Magneto-optical conductivity in Graphene

TL;DR

This paper investigates the magneto-optical conductivity of graphene, analyzing how Landau level quantization and the Dirac nature of quasiparticles influence optical responses under varying magnetic fields and chemical potentials.

Contribution

It provides a detailed theoretical analysis of magneto-optical conductivity in graphene, including spectral weight redistribution and conductivity behavior under different conditions.

Findings

Characteristic behavior of optical conductivity as a function of frequency and chemical potential.

Spectral weight redistribution under varying chemical potential.

Results applicable for experimental measurements in graphene.

Abstract

Landau level quantization in graphene reflects the Dirac nature of its quasiparticles and has been found to exhibit an unusual integer quantum Hall effect.

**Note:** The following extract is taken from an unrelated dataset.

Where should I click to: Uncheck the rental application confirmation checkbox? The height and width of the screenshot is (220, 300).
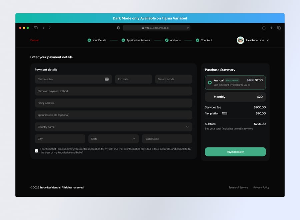click(x=37, y=151)

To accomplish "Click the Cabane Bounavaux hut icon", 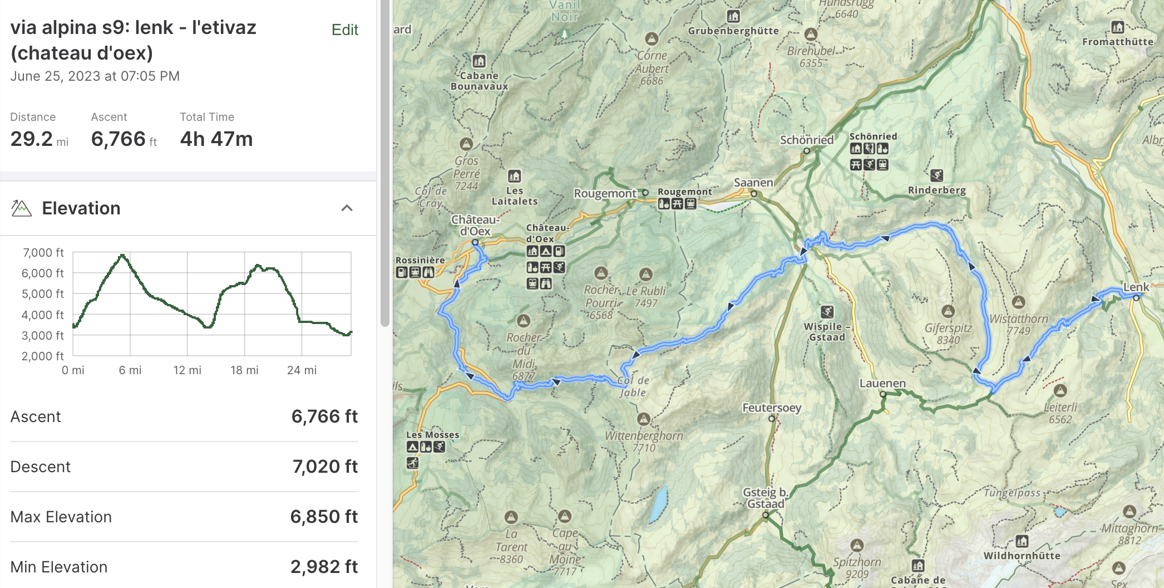I will coord(479,61).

In particular the lowest Landau level can be thought as shared equally by electrons and holes and this leads to characteristic behaviour of the magneto-optical conductivity as a function of frequency $\Omega$ for various values of the chemical potential $\mu$. Particular attention is paid to the optical spectral weight under various absorption peaks and its redistribution as $\mu$ is varied. We also provide results for magnetic field $B$ as well as chemical potential sweeps at selected fixed frequencies which can be particularly useful for possible measurements in graphene. Both diagonal and Hall conductivity are considered.